Ruba Fikri Abdallatif 20224685

Published

August 27, 2024

Motivation and Background

The median test is a non-parametric test used to determine if there are significant differences in the median values between two or more independent samples. It is useful when the data does not meet the assumptions of normality required for parametric tests.

Hypotheses and Assumptions

Null Hypothesis (H0): The medians of all groups are equal.
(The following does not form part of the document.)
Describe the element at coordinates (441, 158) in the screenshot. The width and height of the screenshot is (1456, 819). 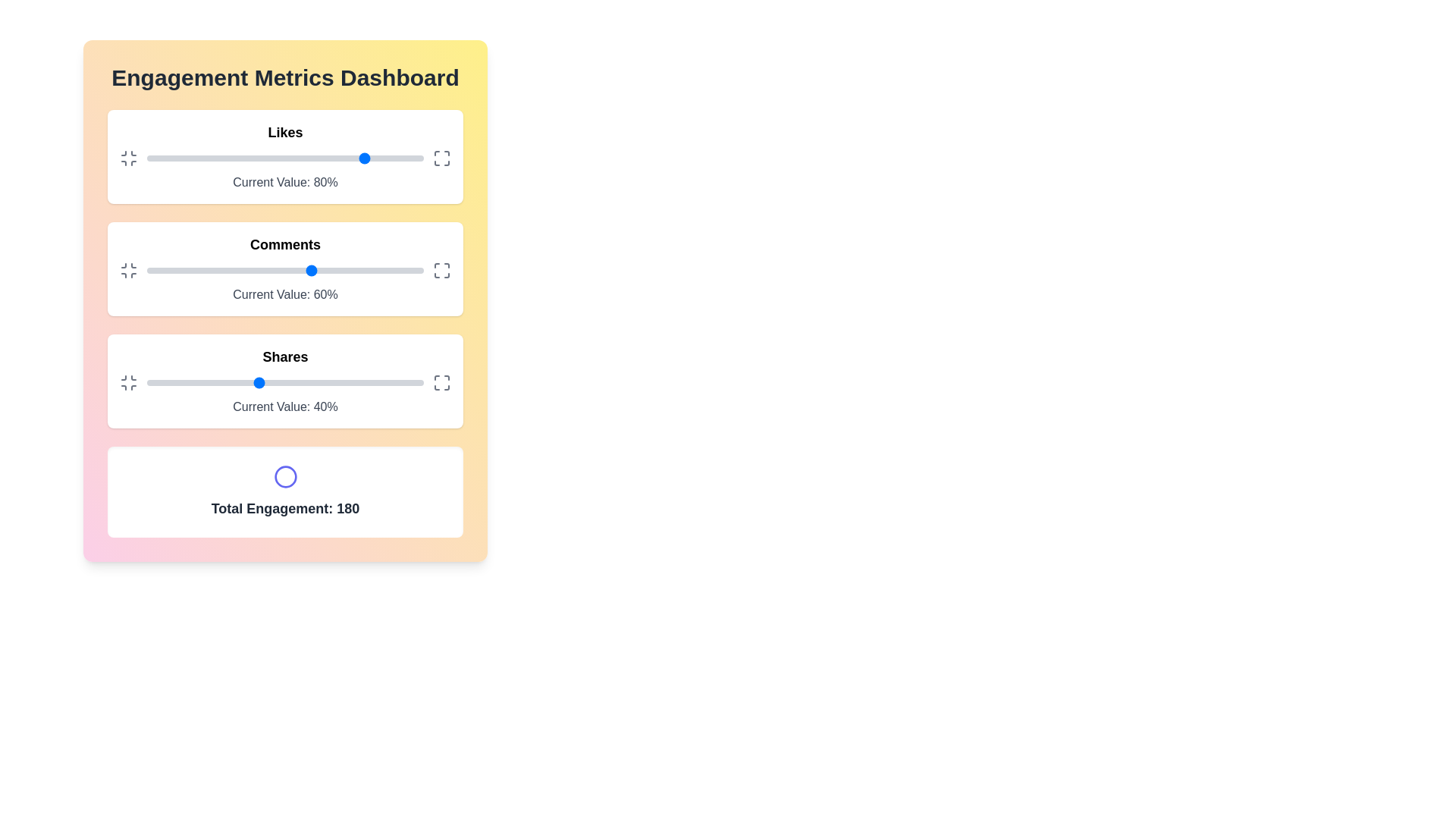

Alternative Hypothesis (H1): At least one of the medians is different from the others.

Assumptions:

  • Independence of samples

  • Data is ordinal or continuous

  • Random sampling

Summary Statistics

We will use the coin package to perform the median test on the Iris dataset. The following R code applies the median test:

suppressPackageStartupMessages({
  library(ggplot2)
})
Warning: package 'ggplot2' was built under R version 4.5.0
ggplot(iris, aes(x = Species, y = Sepal.Length)) +
  geom_boxplot() +
  labs(title = "Boxplot of Sepal Length by Iris Species",
       x = "Species",
       y = "Sepal Length") +
  theme_minimal()

suppressPackageStartupMessages({
 library(coin)
  })

data(iris)


# Perform the Median Test using oneway_test
median_test_result <- median_test(Sepal.Length ~ Species, data = iris)

# Extract the p-value
p_value <- pvalue(median_test_result)

# Create a boxplot and annotate with the p-value
ggplot(iris, aes(x = Species, y = Sepal.Length, fill = Species)) +
  geom_boxplot() +
  labs(title = "Boxplot of Sepal Length by Species",
       x = "Species",
       y = "Sepal Length") +
  annotate("text", x = 1.5, y = max(iris$Sepal.Length), 
           label = paste("p-value =", format(p_value, digits = 3)), 
           size = 5, hjust = 0.5, vjust = 1.5) +
  theme_minimal()

# Print the result
print(median_test_result)

    Asymptotic K-Sample Brown-Mood Median Test

data:  Sepal.Length by Species (setosa, versicolor, virginica)
chi-squared = 78.119, df = 2, p-value < 2.2e-16

Results

The test results include a p-value indicating whether there are significant differences in the median sepal lengths among the Iris species.

The median test helps to determine if there are significant differences in the medians of different groups. In the context of the Iris dataset, this test provides insight into whether the sepal lengths vary significantly among different Iris species.